_Textauszug_
* * * * * * *

Weibliche Streitlust
Um zu die Wirkung zu erzielen, die eine große Aufgabe braucht, benötigt man eine Ausstrahlung, die die anderen mitreißt. So viel ist klar, doch wie soll man die hervorzaubern? Dazu braucht man schon ein Wunder oder die richtige Musik. Denn schließlich geht es um viel. Um die Freiheit des Landes. Der Kampfes- und Verteidigungswille soll nun ausgerechnet von "Johanna", einem 17-jährigen Mädchen, in den anderen geweckt werden` Einer so jungen Frau? Auch wenn es dafür ein historisches Vorbild gibt, schwer vorstellbar.
Hier in dieser Versuchsanordnung von Regisseurin Leonie Böhm im Malersaal sind es erst einmal vier Frauen, die sich für diese herausfordernde Aufgabe zusammenschließen. Unter einem riesigen toten Baumgeäst (grandioses Bühnenbild: Zahava Rodrigo) wollen sie es gemeinsam anpacken. Auch wenn es zunächst so scheint, als wenn die verschiedenen Persönlichkeiten sich dabei eher behindern als nach vorne puschen. Da ist die kindlich Verspielte (Maja Beckmann), die sich mit fast naivem Übermut in die Aufgabe stürzt. Da ist die nie um Worte Verlegene (Josefine Israel), die mit viel Charisma gerne große Reden schwingt und als Sympathieträgerin auftritt. Da ist die Skeptische (Wiebke Mollenhauer) , der zu allem ein Gegenstandpunkt einfällt und damit erfolgreich jeden noch so kleinen Schritt blockiert und da ist die Sentimentale (Fritzi Ernst), die mit ihrer Musikwagen den passenden Sound zu erzeugen vermag, meist allerdings auch mit eher melancholischem Unterton.

* * * * * * *

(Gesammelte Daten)
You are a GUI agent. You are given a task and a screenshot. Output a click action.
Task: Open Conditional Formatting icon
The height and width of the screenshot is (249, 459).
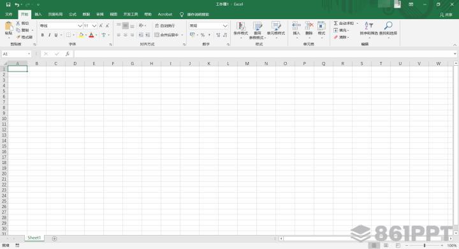pos(240,26)

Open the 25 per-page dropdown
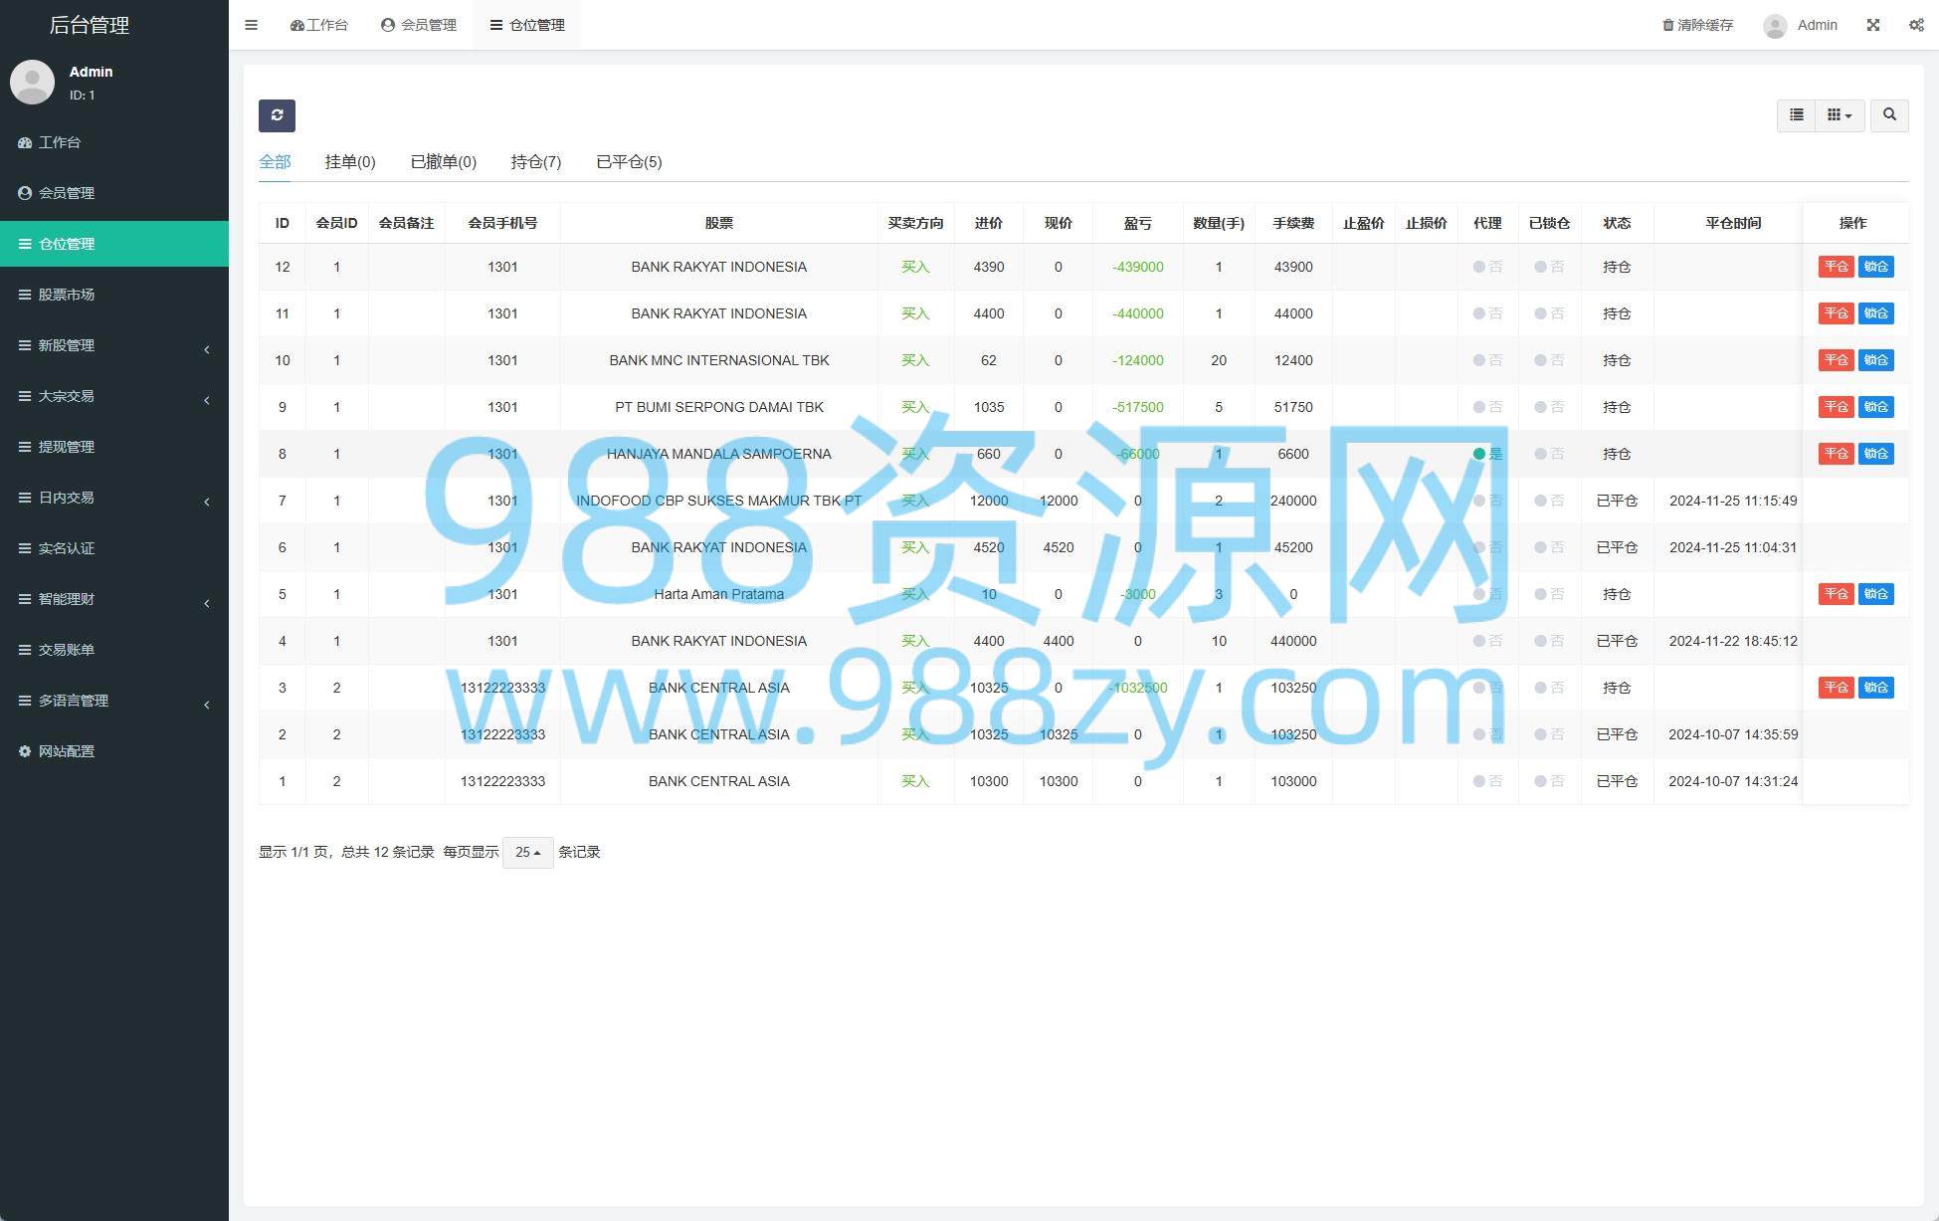528,853
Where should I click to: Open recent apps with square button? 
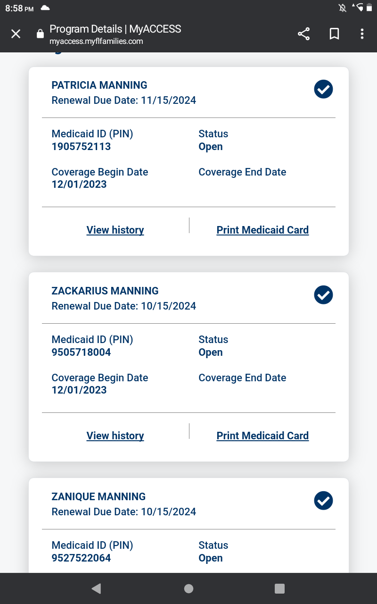pyautogui.click(x=279, y=588)
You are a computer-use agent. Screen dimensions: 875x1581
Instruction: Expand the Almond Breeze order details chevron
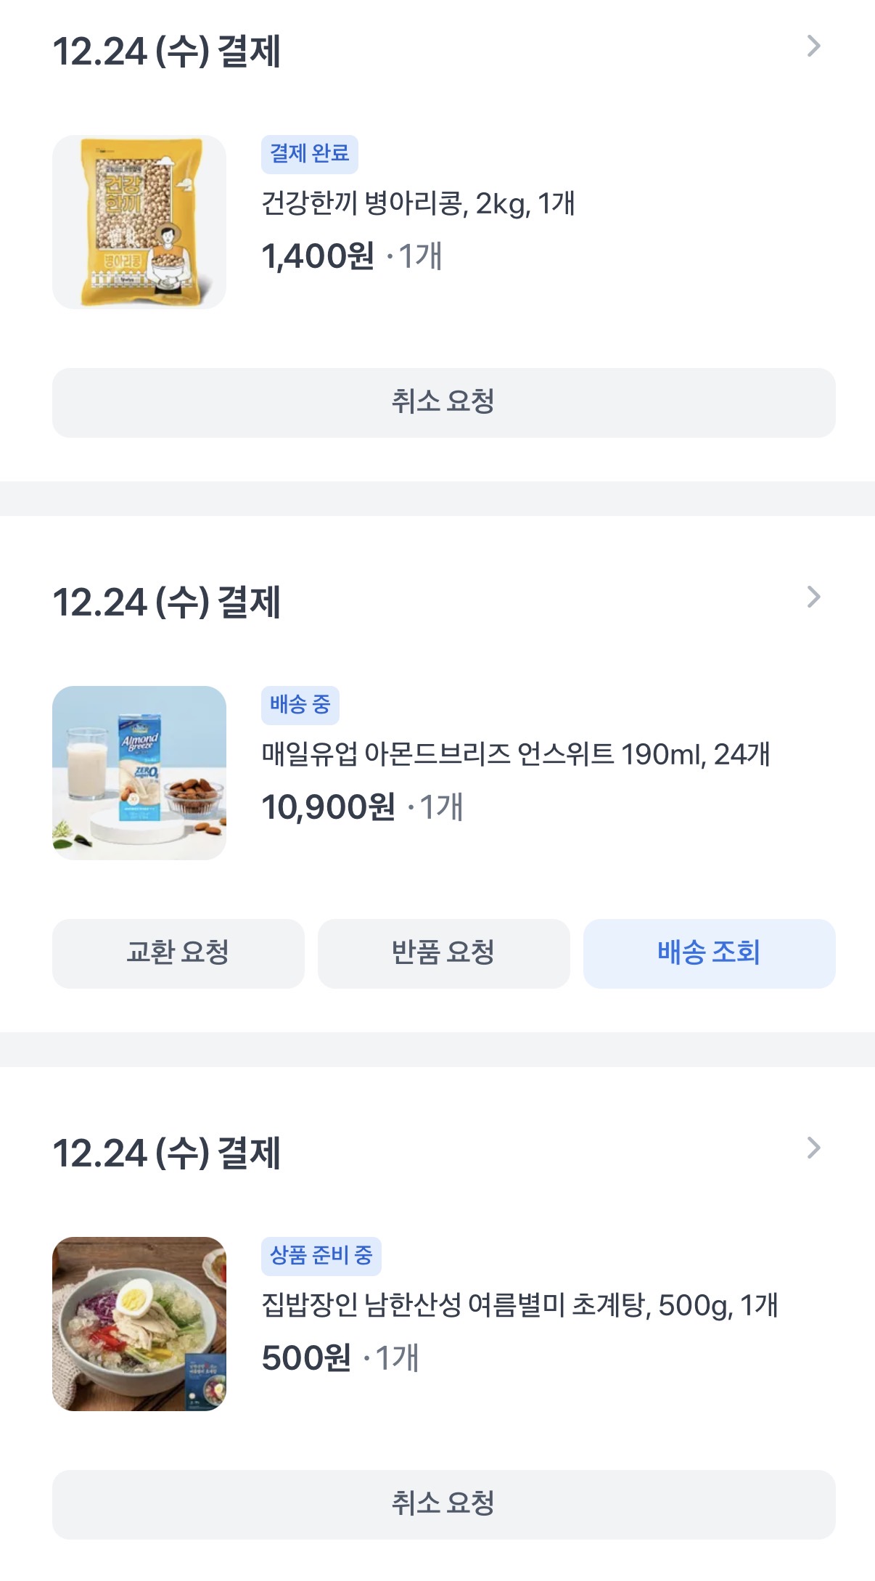coord(813,597)
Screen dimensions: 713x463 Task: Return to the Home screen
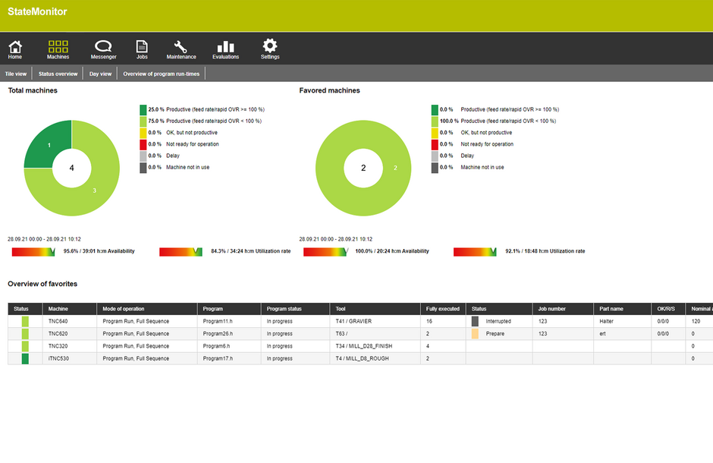coord(14,48)
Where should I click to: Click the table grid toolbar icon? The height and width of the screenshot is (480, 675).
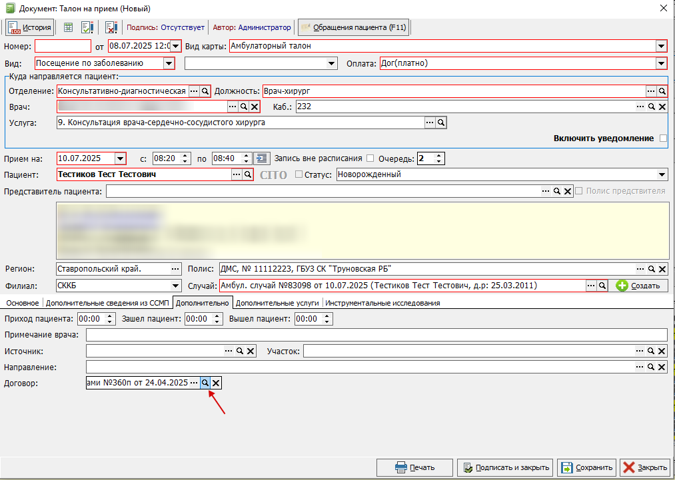tap(68, 27)
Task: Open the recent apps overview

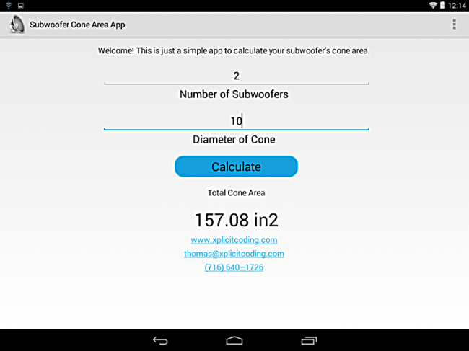Action: click(310, 339)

* * * * * * *

_Verständnis prüfen_
**A.** Tippen Sie den Abschnitt der Theaterkritik von „Weibliche Streitlust“ bis „gibt, schwer vorstellbar.“ wortgetreu ab.
**B.** Wer hat laut der Theaterkritik das Bühnenbild gestaltet?
**C.** Führen Sie die Theaterkritik über die Johanna-Inszenierung im Malersaal im Anschluss an ihren letzten Satz weiter.
Die Datensätze sind eigenständiges Material und gehören nicht zur Theaterkritik.

_Antworten im Einzelnen_
**A.**
Weibliche Streitlust
Um zu die Wirkung zu erzielen, die eine große Aufgabe braucht, benötigt man eine Ausstrahlung, die die anderen mitreißt. So viel ist klar, doch wie soll man die hervorzaubern? Dazu braucht man schon ein Wunder oder die richtige Musik. Denn schließlich geht es um viel. Um die Freiheit des Landes. Der Kampfes- und Verteidigungswille soll nun ausgerechnet von "Johanna", einem 17-jährigen Mädchen, in den anderen geweckt werden` Einer so jungen Frau? Auch wenn es dafür ein historisches Vorbild gibt, schwer vorstellbar.

**B.** Zahava Rodrigo

**C.**
Wir sind Johanna, doch was zeichnet nun eine selbst erklärte Anführerin aus, die klar den Auftrag zur Rettung erkennt und ihre Verantwortung übernehmen will? Immer wieder schwingt sich eine mit großen Worten in ihre neue Rolle hinein, um gleich darauf von den beiden anderen mit einer kritischen Nachfrage wieder auf den Boden der Tatsachen heruntergezogen zu werden. Klar die vier Frauen sehen toll aus in ihren Tüllkostümen (Kostüme: Lena Schön, Helen Stein) mit ihrem derben Schuhwerk, doch ihre dialektische Selbsthinterfragung bremst sie immer wieder aus.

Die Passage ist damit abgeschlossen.